TASK STATEMENT ->
Set down each record below precisely, skipping the pictures.

EXTRACTED INFORMATION ->
^^^^^^^^
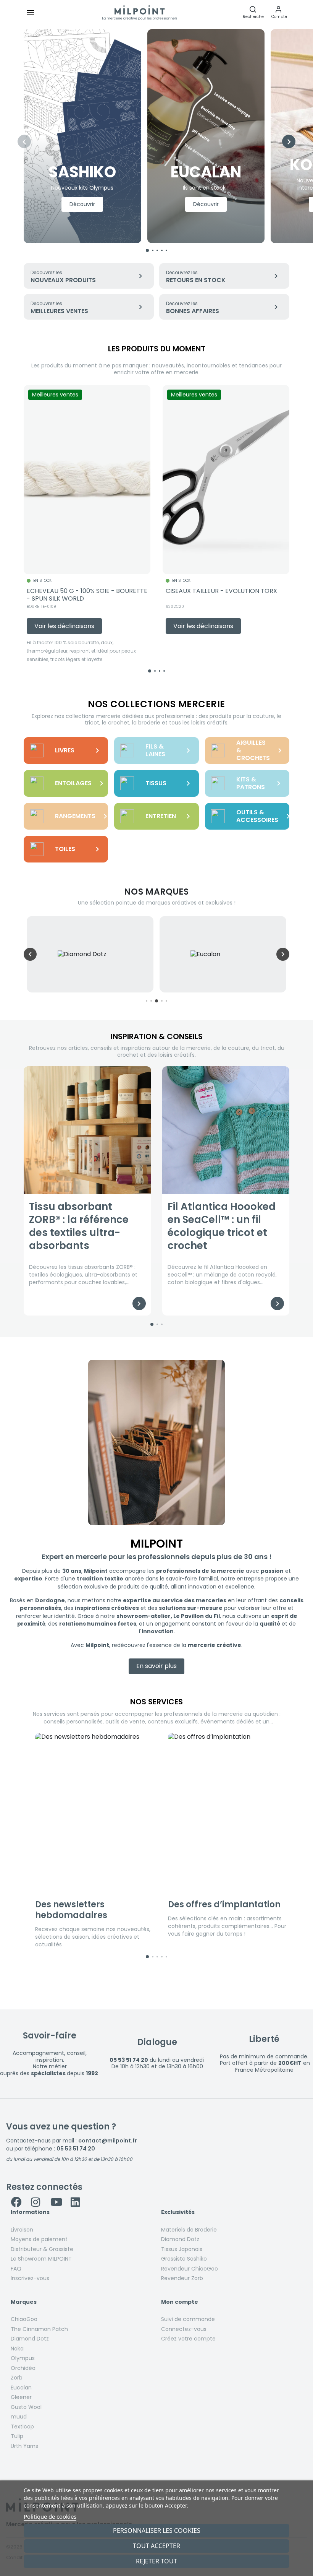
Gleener (21, 2397)
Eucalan (21, 2387)
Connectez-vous (184, 2329)
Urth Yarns (24, 2446)
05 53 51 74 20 (75, 2148)
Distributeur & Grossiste (42, 2249)
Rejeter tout (156, 2561)
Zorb (17, 2377)
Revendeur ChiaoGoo (189, 2268)
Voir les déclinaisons (64, 626)
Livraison (22, 2229)
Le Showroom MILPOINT (41, 2259)
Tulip (17, 2436)
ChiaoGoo (24, 2319)
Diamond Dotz (180, 2239)
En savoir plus (156, 1666)
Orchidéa (23, 2368)
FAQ (16, 2268)
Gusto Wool (26, 2407)
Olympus (23, 2358)
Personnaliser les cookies (156, 2530)
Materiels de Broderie (189, 2229)
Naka (17, 2348)
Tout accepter (156, 2546)
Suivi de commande (188, 2319)
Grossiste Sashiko (184, 2259)
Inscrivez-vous (30, 2278)
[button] (279, 12)
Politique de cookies (50, 2516)
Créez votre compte (188, 2338)
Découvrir (82, 204)
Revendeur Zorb (182, 2278)
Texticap (22, 2426)
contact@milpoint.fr (107, 2140)
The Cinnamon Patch (39, 2329)
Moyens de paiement (39, 2239)
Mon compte (179, 2302)
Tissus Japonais (181, 2249)
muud (19, 2416)
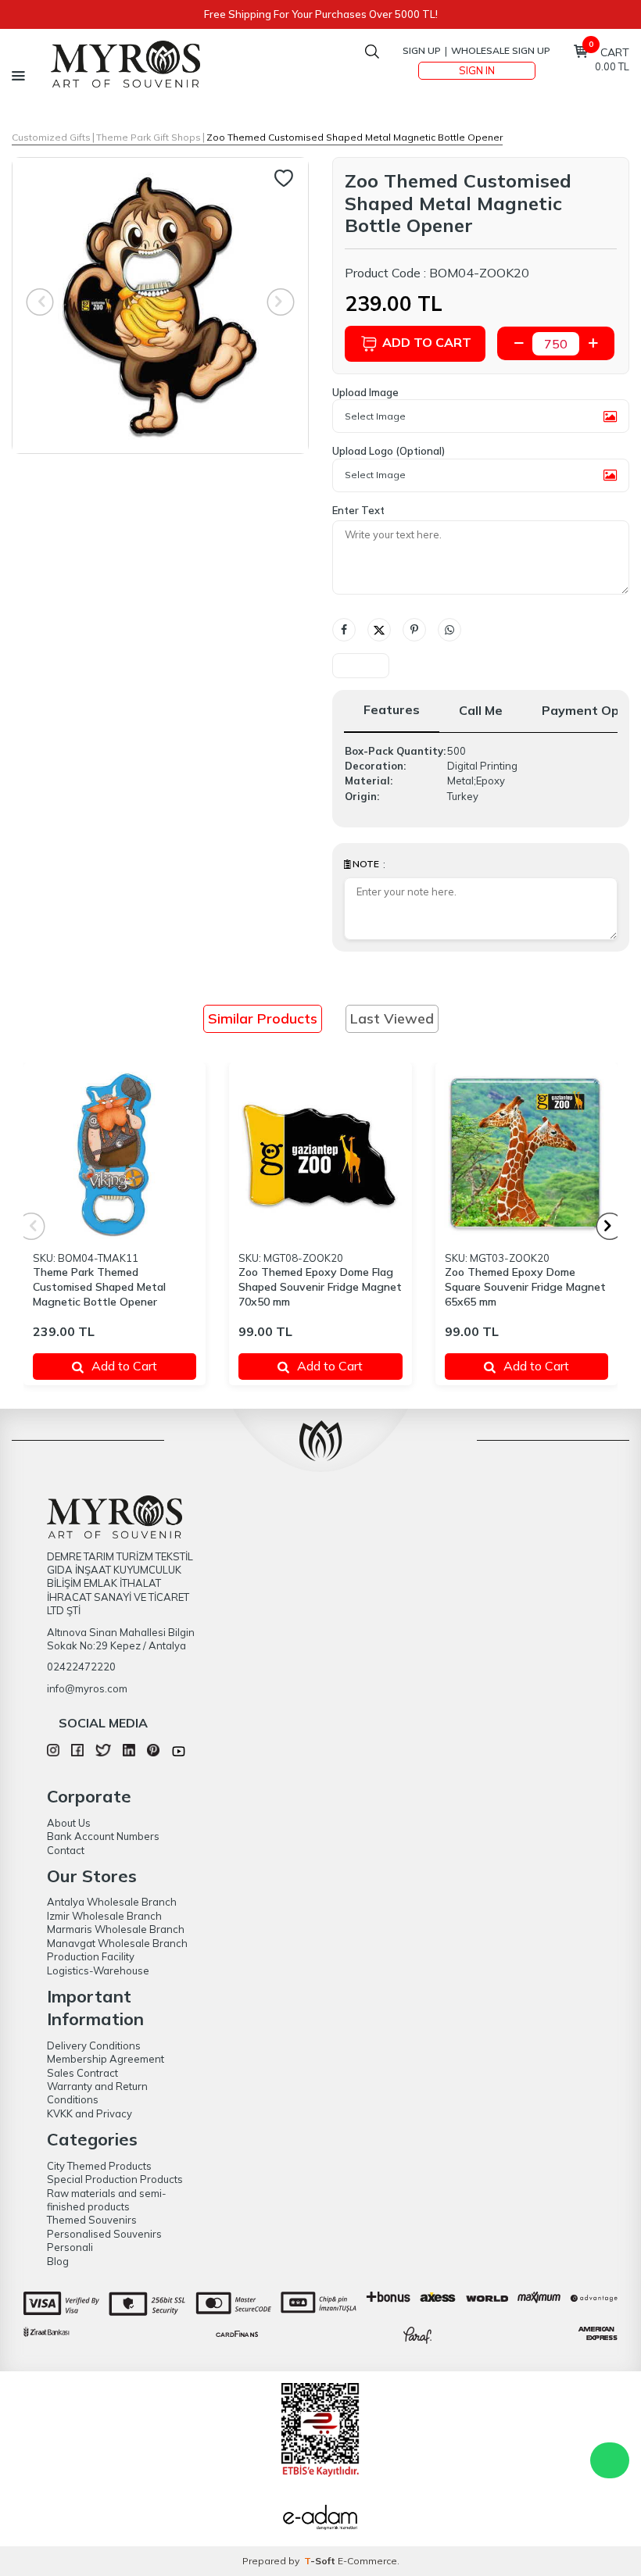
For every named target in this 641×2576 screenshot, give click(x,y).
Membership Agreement (105, 2059)
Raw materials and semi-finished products (107, 2200)
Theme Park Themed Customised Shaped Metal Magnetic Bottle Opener (99, 1287)
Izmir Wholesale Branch (104, 1916)
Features (391, 709)
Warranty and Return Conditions (97, 2093)
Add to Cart (426, 342)
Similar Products (262, 1018)
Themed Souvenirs (92, 2219)
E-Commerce (367, 2561)
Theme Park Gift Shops (148, 137)
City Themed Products (99, 2166)
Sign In (477, 70)
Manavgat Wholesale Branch (117, 1943)
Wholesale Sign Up (500, 50)
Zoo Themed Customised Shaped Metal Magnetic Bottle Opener (354, 137)
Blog (58, 2261)
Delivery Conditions (94, 2045)
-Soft (321, 2561)
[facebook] (77, 1752)
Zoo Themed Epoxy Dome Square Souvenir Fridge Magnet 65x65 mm (525, 1287)
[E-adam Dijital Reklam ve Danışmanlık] (320, 2519)
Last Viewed (392, 1018)
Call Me (481, 710)
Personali (70, 2247)
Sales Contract (82, 2073)
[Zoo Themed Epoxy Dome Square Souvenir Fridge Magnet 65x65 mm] (526, 1153)
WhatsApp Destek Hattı (609, 2460)
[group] (160, 305)
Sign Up (422, 50)
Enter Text (358, 510)
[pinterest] (153, 1752)
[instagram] (53, 1752)
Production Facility (90, 1956)
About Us (69, 1823)
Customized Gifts (51, 137)
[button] (610, 1226)
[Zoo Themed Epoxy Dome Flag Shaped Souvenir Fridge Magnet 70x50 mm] (320, 1153)
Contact (65, 1850)
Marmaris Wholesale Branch (115, 1929)
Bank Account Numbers (103, 1836)
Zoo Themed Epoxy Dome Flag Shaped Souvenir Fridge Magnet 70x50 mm (320, 1287)
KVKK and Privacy (89, 2113)
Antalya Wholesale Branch (112, 1901)
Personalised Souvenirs (104, 2234)
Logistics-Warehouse (98, 1970)
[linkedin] (129, 1752)
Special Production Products (115, 2179)
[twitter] (102, 1752)
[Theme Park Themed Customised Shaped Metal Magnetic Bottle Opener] (114, 1153)
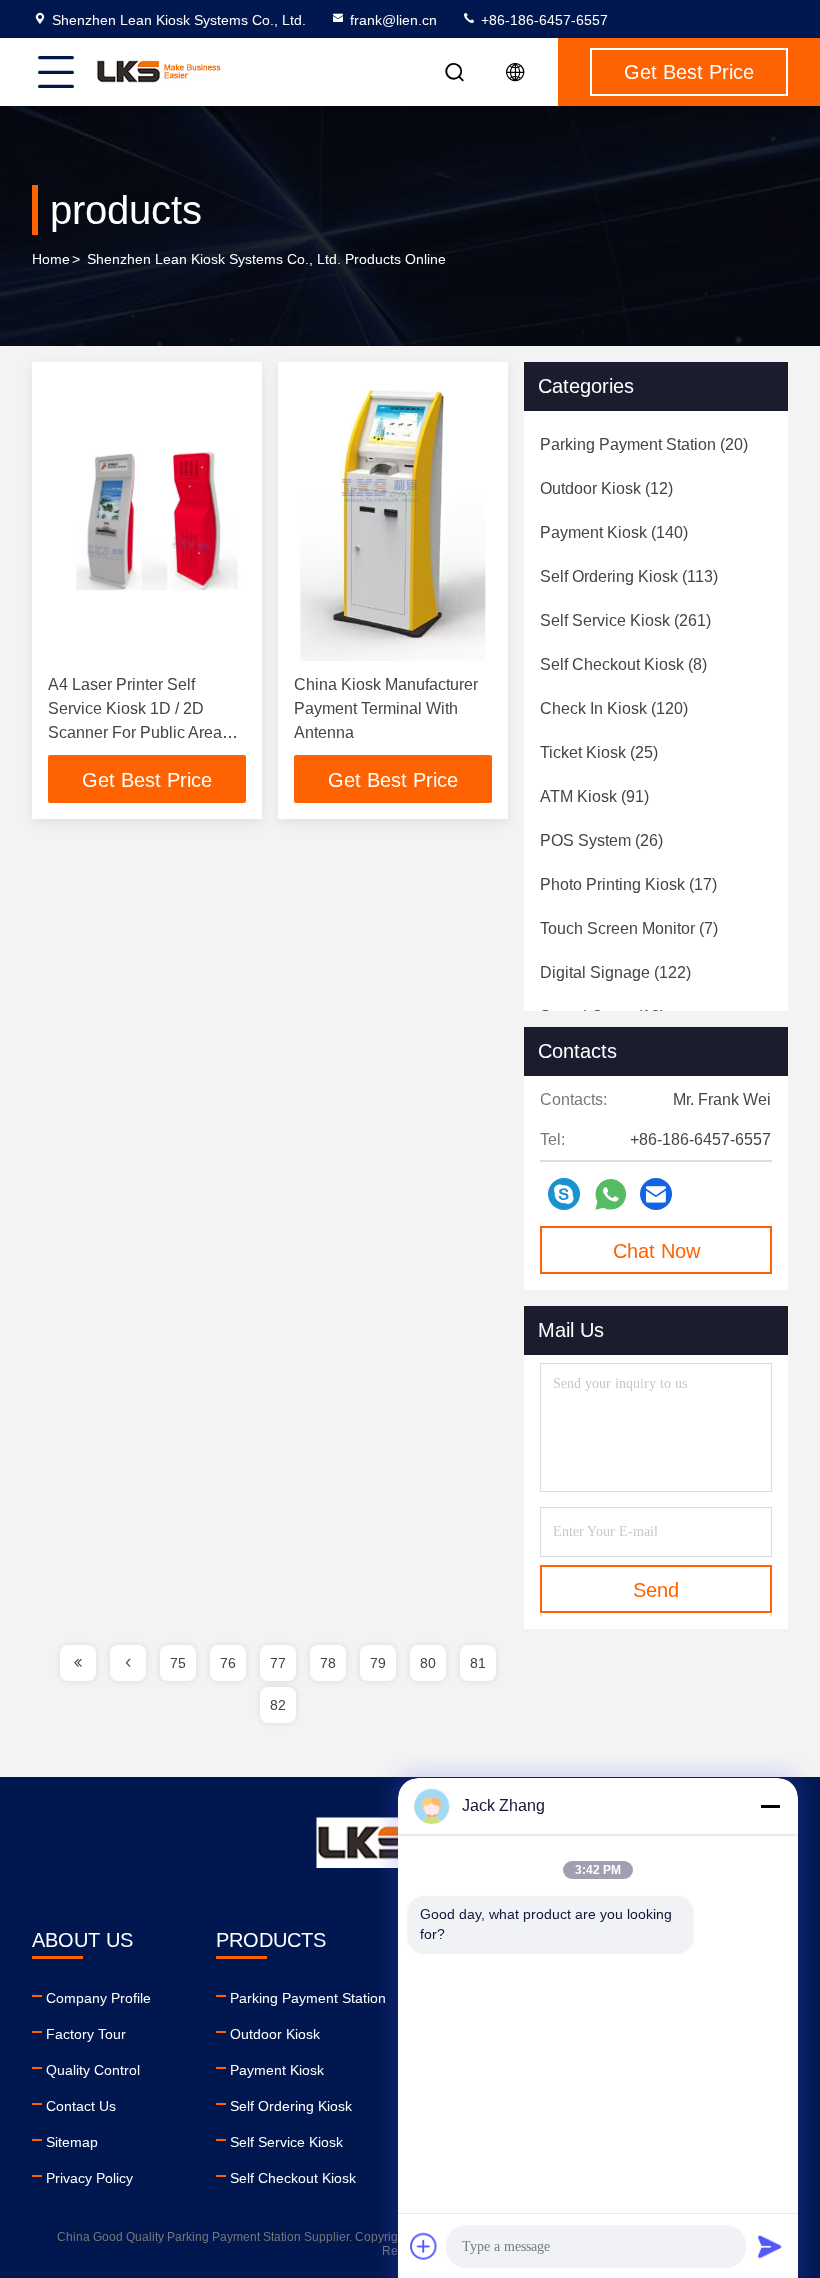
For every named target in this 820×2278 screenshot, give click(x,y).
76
^^^^^^^^
ANSWER BELOW ->
Gleener (21, 2397)
Eucalan (21, 2387)
Connectez-vous (184, 2329)
Urth Yarns (24, 2446)
05 53 51 74 20 (75, 2148)
Distributeur & Grossiste (42, 2249)
Rejeter tout (156, 2561)
Zorb (17, 2377)
Revendeur ChiaoGoo (189, 2268)
Voir les déclinaisons (64, 626)
Livraison (22, 2229)
Le Showroom MILPOINT (41, 2259)
Tulip (17, 2436)
ChiaoGoo (24, 2319)
Diamond Dotz (180, 2239)
En savoir plus (156, 1666)
Orchidéa (23, 2368)
FAQ (16, 2268)
Gusto Wool (26, 2407)
Olympus (23, 2358)
Personnaliser les cookies (156, 2530)
Materiels de Broderie (189, 2229)
Naka (17, 2348)
Tout accepter (156, 2546)
Suivi de commande (188, 2319)
Grossiste Sashiko (184, 2259)
Inscrivez-vous (30, 2278)
[button] (279, 12)
Politique de cookies (50, 2516)
Créez votre compte (188, 2338)
Découvrir (82, 204)
Revendeur Zorb (182, 2278)
Texticap (22, 2426)
contact@milpoint.fr (107, 2140)
The Cinnamon Patch (39, 2329)
Moyens de paiement (39, 2239)
Mon compte (179, 2302)
Tissus Japonais (181, 2249)
muud (19, 2416)
For every named target in this 641×2576 screenshot, give click(x,y).
Membership Agreement (105, 2059)
Raw materials and semi-finished products (107, 2200)
Theme Park Themed Customised Shaped Metal Magnetic Bottle Opener (99, 1287)
Izmir Wholesale Branch (104, 1916)
Features (391, 709)
Warranty and Return Conditions (97, 2093)
Add to Cart (426, 342)
Similar Products (262, 1018)
Themed Souvenirs (92, 2219)
E-Commerce (367, 2561)
Theme Park Gift Shops (148, 137)
City Themed Products (99, 2166)
Sign In (477, 70)
Manavgat Wholesale Branch (117, 1943)
Wholesale Sign Up (500, 50)
Zoo Themed Customised Shaped Metal Magnetic Bottle Opener (354, 137)
Blog (58, 2261)
Delivery Conditions (94, 2045)
-Soft (321, 2561)
[facebook] (77, 1752)
Zoo Themed Epoxy Dome Square Souvenir Fridge Magnet 65x65 mm (525, 1287)
[E-adam Dijital Reklam ve Danışmanlık] (320, 2519)
Last Viewed (392, 1018)
Call Me (481, 710)
Personali (70, 2247)
Sales Contract (82, 2073)
[Zoo Themed Epoxy Dome Square Souvenir Fridge Magnet 65x65 mm] (526, 1153)
WhatsApp Destek Hattı (609, 2460)
[group] (160, 305)
Sign Up (422, 50)
Enter Text (358, 510)
[pinterest] (153, 1752)
[instagram] (53, 1752)
Production Facility (90, 1956)
About Us (69, 1823)
Customized Gifts (51, 137)
[button] (610, 1226)
[Zoo Themed Epoxy Dome Flag Shaped Souvenir Fridge Magnet 70x50 mm] (320, 1153)
Contact (65, 1850)
Marmaris Wholesale Branch (115, 1929)
Bank Account Numbers (103, 1836)
Zoo Themed Epoxy Dome Flag Shaped Souvenir Fridge Magnet 70x50 mm (320, 1287)
KVKK and Privacy (89, 2113)
Antalya Wholesale Branch (112, 1901)
Personalised Souvenirs (104, 2234)
Logistics-Warehouse (98, 1970)
[linkedin] (129, 1752)
Special Production Products (115, 2179)
[twitter] (102, 1752)
[Theme Park Themed Customised Shaped Metal Magnetic Bottle Opener] (114, 1153)
For every named target in this 820×2278 screenshot, give click(x,y).
76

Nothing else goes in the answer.